5 наших чувств для здоровой и долгой жизни | страница 20
Г. Нужен ли массаж? Если есть такая возможность, то проводите регулярные сеансы массажа. Они помогут повысить эффективность тренировок и снять усталость после них.
Примечание. Ставьте перед собой реальные задачи, не перенапрягайтесь, не старайтесь обогнать более молодых и тренированных друзей, подруг и знакомых. Подбирайте для себя комплексы упражнений, которые будете делать с удовольствием, и тогда положительный результат обязательно придет: вы сохраните остроту зрения, похорошеете, а здоровье улучшится.
Быстрая гимнастика
В завершение раздела, призывающего читателя не забывать о повседневной физической активности своего тела, рассмотрим, что представляют собой быстрая гимнастика и динамический массаж.
1. Быстрая гимнастика. Если снять обувь и, оставшись босиком, подняться на носках ног так, чтобы пятки приподнялись всего на один сантиметр, а затем резко опуститься на пол, то все тело ощутит настоящее сотрясение. При этом благодаря клапанам в венах кровь получит дополнительный импульс для движения вверх. Вы можете почувствовать это прямо сейчас.
Встаньте. Снимите обувь, найдите удобное место в квартире. Приподнимитесь на носках так, чтобы поднять от пола пятки ног на один сантиметр, затем резко расслабьте мышцы ног.
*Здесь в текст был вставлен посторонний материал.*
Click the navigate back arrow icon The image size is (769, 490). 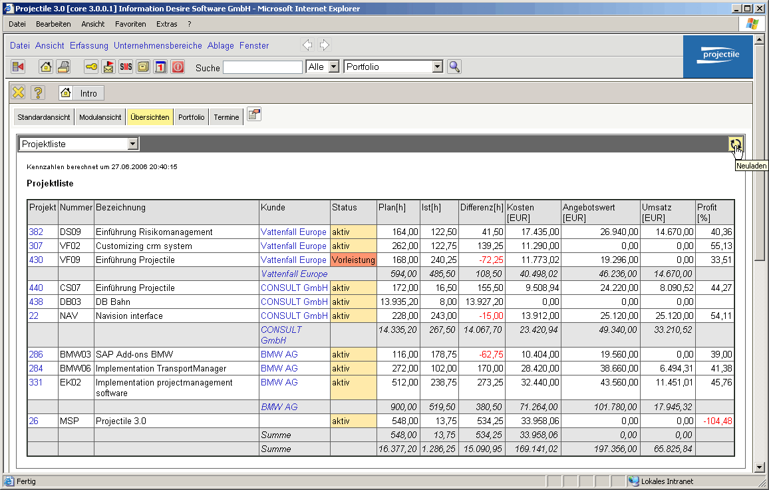[307, 45]
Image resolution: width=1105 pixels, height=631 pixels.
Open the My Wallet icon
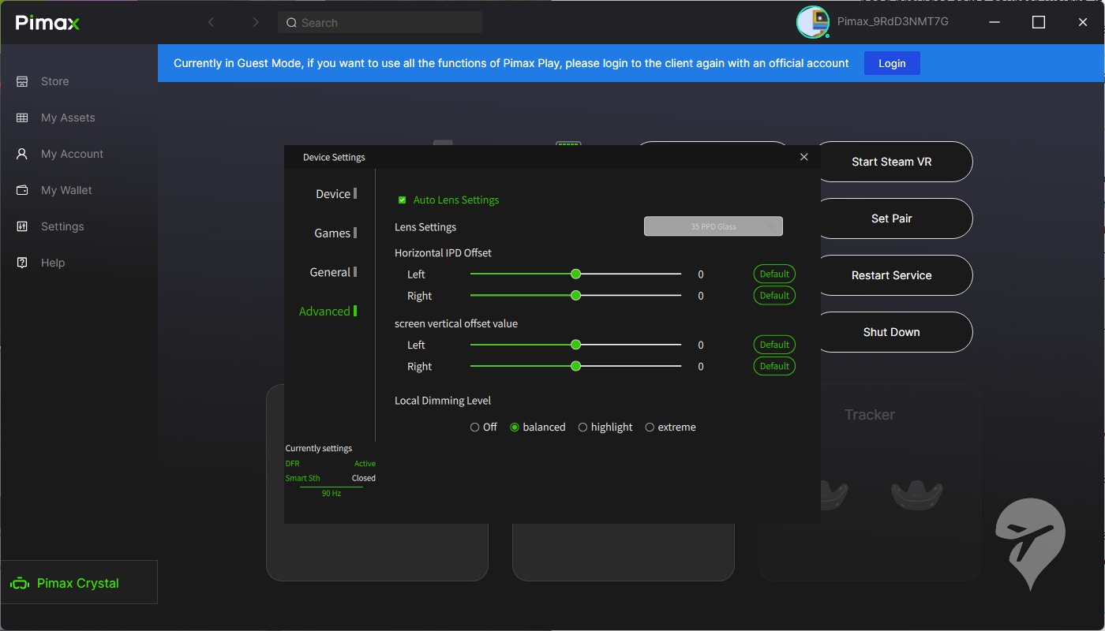point(22,190)
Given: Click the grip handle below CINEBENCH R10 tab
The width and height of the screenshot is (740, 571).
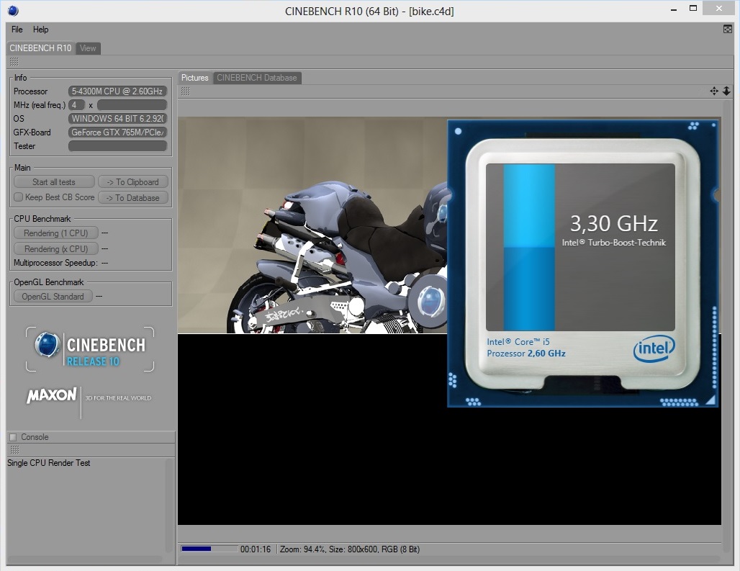Looking at the screenshot, I should click(x=14, y=61).
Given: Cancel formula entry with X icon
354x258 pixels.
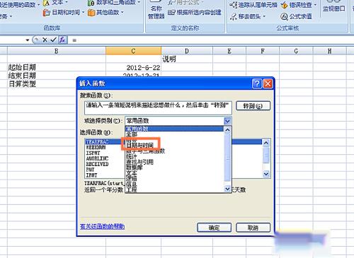Looking at the screenshot, I should pos(45,40).
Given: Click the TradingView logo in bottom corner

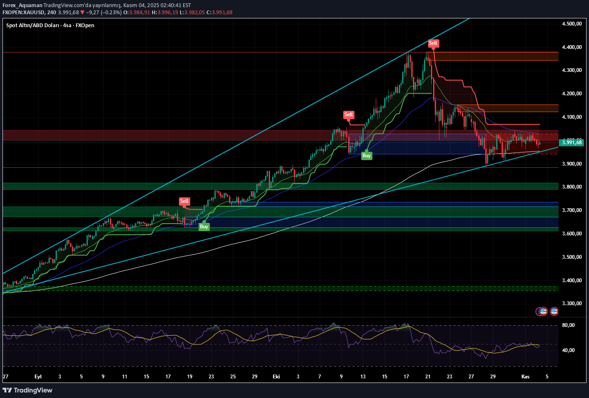Looking at the screenshot, I should click(28, 390).
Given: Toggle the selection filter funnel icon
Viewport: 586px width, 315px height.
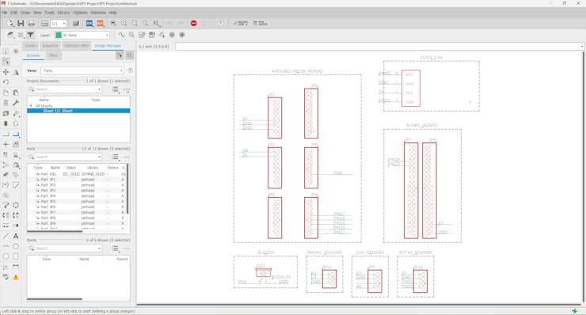Looking at the screenshot, I should click(x=30, y=35).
Пятки ударятся о пол, а вы ощутите, как «что-то» пошло вверх. Верно? Это и есть та самая застоявшаяся венозная кровь. Именно это несложное упражнение и называется «быстрая гимнастика».
Примечание. Ни в коем случае не старайтесь поднять пятки выше сантиметра над полом. Упражнение от этого не станет эффективнее, но вызовет ненужное утомление ступней ваших ног.
Такое сотрясение тела можно делать не чаще одного раза в секунду. После выполнения подряд 15–30 таких упражнений (сотрясений) необходимо сделать паузу на 5—10 секунд.
Помните, излишне частые сотрясения бесполезны, так как в межклапанных венозных пространствах просто не успевает накопиться достаточная очередная порция крови, и ее волна не захлестнет следующий «этаж» вен ваших ног.
При каждом выполнении упражнения «быстрая гимнастика» за один сеанс нужно делать не более 60 сотрясений. В течение дня можно повторять это упражнение 3–6 раз по одной минуте. Выполняйте упражнение достаточно жестко, но не столь резко, чтобы эти действия не отдавались болезненно в вашей голове. Сотрясения должны быть такими же, какие природа предусмотрела при беге, и не более того. Только при таком исполнении упражнения никакой опасности для позвоночника и его дисков быстрая гимнастика не представляет.